**Records shown**

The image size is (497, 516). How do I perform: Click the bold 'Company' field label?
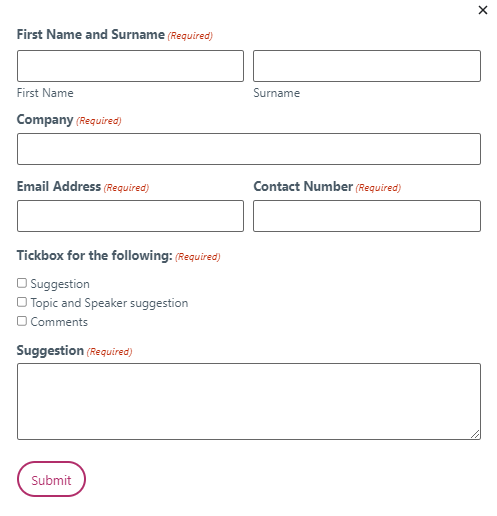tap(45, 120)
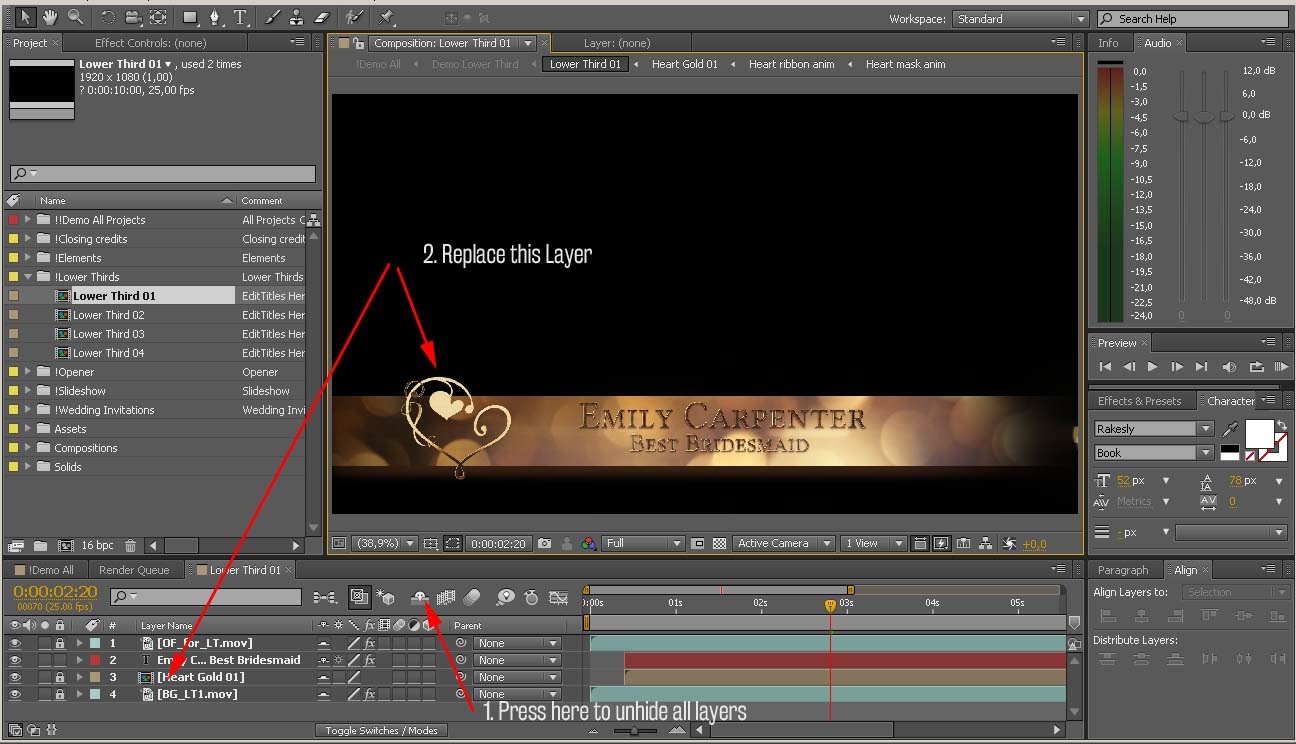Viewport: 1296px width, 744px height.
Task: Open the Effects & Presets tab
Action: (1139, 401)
---
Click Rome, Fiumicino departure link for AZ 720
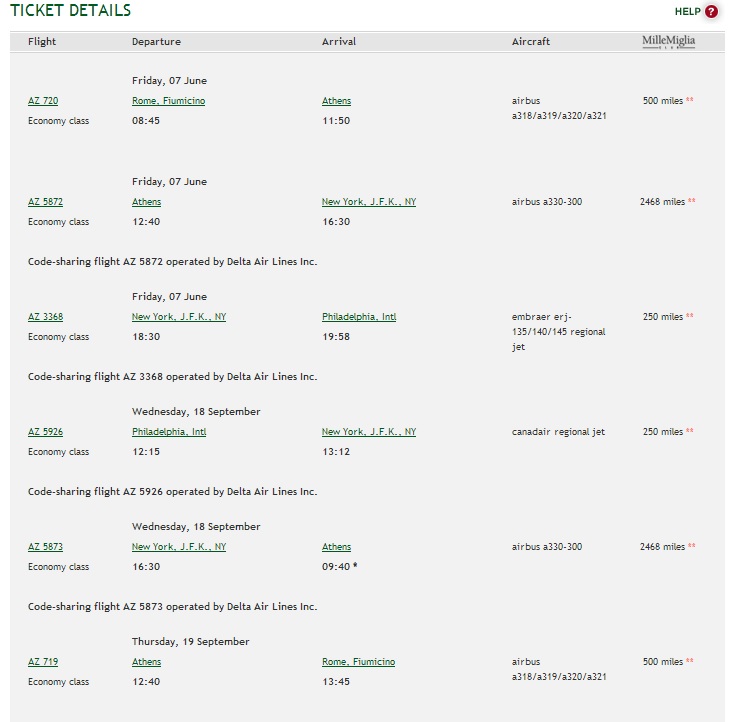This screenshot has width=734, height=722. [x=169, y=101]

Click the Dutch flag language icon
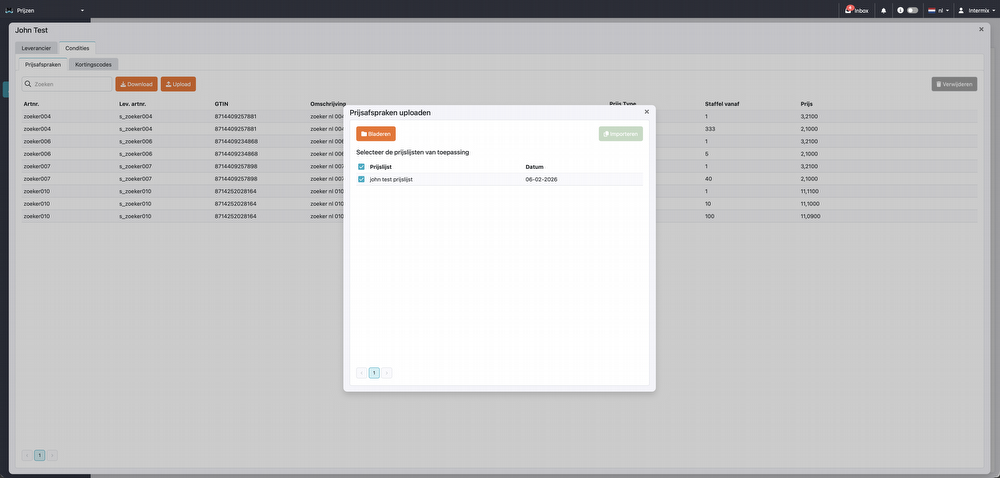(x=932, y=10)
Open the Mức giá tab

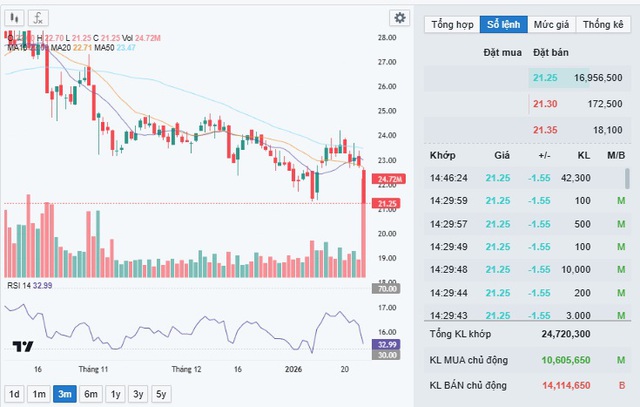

**Try it**
Everything above from the line that has "Click Rome, Fiumicino" down to the line that has "Open the Mức giá tab" should be output exactly, with both of those lines included. Leave the pictures behind.

**Problem solution**
Click Rome, Fiumicino departure link for AZ 720
This screenshot has width=734, height=722. [x=169, y=101]

Click the Dutch flag language icon
(x=932, y=10)
Open the Mức giá tab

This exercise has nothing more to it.